[[ Stored data, beginning ]]

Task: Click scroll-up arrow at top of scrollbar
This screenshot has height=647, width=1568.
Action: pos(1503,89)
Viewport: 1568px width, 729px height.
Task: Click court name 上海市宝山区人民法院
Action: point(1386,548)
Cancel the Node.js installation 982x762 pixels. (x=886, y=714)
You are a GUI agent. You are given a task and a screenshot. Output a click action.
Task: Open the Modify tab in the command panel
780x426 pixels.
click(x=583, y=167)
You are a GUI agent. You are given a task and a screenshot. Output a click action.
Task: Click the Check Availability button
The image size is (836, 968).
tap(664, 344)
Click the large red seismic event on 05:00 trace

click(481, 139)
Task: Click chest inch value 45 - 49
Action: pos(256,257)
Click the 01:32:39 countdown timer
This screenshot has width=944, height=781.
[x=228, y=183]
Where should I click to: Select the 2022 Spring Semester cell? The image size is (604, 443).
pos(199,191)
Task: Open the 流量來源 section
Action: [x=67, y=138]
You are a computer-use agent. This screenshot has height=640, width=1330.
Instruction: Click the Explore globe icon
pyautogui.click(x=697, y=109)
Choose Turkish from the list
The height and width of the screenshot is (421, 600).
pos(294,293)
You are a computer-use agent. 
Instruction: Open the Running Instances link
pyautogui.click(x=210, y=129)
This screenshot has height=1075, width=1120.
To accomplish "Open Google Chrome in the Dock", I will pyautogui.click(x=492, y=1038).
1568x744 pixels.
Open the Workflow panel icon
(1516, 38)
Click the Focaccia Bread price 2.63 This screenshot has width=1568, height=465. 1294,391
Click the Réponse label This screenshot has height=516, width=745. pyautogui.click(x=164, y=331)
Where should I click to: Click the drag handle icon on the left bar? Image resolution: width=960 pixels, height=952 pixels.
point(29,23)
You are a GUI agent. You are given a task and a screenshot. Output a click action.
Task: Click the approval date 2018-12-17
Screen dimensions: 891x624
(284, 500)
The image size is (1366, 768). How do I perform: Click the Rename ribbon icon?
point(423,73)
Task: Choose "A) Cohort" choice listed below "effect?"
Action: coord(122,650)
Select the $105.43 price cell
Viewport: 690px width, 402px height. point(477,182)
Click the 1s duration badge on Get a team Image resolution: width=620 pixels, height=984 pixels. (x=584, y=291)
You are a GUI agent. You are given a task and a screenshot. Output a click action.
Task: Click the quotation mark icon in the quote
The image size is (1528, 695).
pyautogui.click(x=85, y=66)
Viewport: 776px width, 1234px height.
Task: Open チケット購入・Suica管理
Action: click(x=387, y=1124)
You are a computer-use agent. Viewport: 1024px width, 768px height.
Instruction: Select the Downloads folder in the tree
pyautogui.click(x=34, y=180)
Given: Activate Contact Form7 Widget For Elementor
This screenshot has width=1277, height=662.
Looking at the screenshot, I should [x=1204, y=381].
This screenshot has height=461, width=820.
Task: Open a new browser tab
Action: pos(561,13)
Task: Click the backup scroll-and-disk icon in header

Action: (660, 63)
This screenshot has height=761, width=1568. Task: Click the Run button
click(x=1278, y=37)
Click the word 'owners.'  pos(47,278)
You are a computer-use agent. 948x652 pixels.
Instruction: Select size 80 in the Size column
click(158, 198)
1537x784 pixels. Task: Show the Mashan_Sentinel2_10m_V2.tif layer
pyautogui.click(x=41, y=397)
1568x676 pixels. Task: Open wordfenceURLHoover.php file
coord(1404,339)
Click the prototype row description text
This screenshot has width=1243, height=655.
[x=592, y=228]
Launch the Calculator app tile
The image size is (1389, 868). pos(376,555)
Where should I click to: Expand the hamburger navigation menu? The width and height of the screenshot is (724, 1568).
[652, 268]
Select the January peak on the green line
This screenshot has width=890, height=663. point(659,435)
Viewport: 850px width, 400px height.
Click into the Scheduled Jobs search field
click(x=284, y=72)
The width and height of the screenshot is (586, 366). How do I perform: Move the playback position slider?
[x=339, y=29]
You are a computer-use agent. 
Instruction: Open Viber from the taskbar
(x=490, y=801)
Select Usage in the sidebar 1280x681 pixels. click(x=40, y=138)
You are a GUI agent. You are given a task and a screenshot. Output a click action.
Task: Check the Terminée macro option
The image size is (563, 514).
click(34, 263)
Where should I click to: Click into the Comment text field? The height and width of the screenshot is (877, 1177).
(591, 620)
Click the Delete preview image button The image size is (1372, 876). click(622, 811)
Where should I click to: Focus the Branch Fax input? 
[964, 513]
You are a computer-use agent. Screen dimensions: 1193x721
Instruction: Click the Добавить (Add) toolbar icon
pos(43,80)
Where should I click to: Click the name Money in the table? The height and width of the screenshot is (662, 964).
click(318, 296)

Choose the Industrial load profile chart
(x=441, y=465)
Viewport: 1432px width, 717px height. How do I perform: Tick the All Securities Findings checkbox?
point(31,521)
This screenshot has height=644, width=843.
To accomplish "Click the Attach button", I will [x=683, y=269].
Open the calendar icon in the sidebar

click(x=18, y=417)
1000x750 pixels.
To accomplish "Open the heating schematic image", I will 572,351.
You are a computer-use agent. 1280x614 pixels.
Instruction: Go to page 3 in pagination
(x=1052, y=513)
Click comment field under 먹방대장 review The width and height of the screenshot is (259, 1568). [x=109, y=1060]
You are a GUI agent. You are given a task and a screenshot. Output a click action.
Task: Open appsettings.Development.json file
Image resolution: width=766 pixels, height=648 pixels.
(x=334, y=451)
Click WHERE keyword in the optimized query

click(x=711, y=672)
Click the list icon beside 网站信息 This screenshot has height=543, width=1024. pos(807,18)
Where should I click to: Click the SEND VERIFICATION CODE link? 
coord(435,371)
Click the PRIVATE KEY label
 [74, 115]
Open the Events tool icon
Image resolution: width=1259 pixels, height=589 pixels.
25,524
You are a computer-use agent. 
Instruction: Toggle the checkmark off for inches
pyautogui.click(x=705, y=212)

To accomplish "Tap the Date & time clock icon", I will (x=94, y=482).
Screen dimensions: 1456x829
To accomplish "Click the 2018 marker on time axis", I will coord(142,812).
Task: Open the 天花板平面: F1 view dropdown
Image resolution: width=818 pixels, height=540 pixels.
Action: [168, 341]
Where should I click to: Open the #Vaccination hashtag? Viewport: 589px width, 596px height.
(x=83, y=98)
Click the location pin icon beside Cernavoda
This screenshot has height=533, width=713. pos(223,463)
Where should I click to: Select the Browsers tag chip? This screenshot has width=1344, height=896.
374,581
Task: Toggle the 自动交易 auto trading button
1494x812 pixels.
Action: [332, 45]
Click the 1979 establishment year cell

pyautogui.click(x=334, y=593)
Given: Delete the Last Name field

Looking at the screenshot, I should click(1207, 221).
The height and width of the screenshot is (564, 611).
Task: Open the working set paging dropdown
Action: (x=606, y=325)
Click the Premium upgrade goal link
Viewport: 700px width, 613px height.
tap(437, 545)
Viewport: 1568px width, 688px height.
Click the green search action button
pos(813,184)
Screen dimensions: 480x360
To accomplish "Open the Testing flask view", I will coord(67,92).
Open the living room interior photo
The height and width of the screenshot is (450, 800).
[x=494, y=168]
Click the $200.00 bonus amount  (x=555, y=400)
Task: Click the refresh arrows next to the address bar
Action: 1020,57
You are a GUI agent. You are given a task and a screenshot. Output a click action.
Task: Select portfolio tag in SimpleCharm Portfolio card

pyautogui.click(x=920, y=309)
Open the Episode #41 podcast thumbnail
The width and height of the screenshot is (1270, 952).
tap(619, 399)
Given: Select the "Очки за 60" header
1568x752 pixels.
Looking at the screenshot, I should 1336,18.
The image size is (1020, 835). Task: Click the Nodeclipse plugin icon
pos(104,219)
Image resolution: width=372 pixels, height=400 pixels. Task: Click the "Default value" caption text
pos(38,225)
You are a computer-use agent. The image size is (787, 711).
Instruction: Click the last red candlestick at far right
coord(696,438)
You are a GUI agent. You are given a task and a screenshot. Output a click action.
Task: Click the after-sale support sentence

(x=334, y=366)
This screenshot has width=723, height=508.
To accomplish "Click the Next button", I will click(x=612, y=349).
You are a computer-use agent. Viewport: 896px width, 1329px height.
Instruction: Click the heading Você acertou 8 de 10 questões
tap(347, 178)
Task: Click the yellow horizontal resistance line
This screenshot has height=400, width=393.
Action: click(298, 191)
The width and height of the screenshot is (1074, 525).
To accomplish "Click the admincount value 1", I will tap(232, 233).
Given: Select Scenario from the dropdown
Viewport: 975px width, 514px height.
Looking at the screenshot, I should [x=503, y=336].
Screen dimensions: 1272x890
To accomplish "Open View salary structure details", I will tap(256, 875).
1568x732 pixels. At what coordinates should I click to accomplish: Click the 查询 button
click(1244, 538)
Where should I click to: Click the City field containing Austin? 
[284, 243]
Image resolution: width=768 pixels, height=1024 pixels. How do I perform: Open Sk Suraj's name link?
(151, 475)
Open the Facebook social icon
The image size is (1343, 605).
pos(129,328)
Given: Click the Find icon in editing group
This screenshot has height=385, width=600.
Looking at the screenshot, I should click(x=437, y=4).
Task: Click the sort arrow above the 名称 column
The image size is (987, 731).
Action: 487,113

[[ Stored data, end ]]

#### Goal of the exercise:
Word for word, restate only the lines from the one containing "This screenshot has width=723, height=508." through the last line of the entries, with both ends kept.

#### Exercise answer:
This screenshot has width=723, height=508.
To accomplish "Click the Next button", I will click(x=612, y=349).
You are a computer-use agent. Viewport: 896px width, 1329px height.
Instruction: Click the heading Você acertou 8 de 10 questões
tap(347, 178)
Task: Click the yellow horizontal resistance line
This screenshot has height=400, width=393.
Action: click(298, 191)
The width and height of the screenshot is (1074, 525).
To accomplish "Click the admincount value 1", I will tap(232, 233).
Given: Select Scenario from the dropdown
Viewport: 975px width, 514px height.
Looking at the screenshot, I should [x=503, y=336].
Screen dimensions: 1272x890
To accomplish "Open View salary structure details", I will tap(256, 875).
1568x732 pixels. At what coordinates should I click to accomplish: Click the 查询 button
click(1244, 538)
Where should I click to: Click the City field containing Austin? 
[284, 243]
Image resolution: width=768 pixels, height=1024 pixels. How do I perform: Open Sk Suraj's name link?
(151, 475)
Open the Facebook social icon
The image size is (1343, 605).
pos(129,328)
Given: Click the Find icon in editing group
This screenshot has height=385, width=600.
Looking at the screenshot, I should click(x=437, y=4).
Task: Click the sort arrow above the 名称 column
The image size is (987, 731).
Action: 487,113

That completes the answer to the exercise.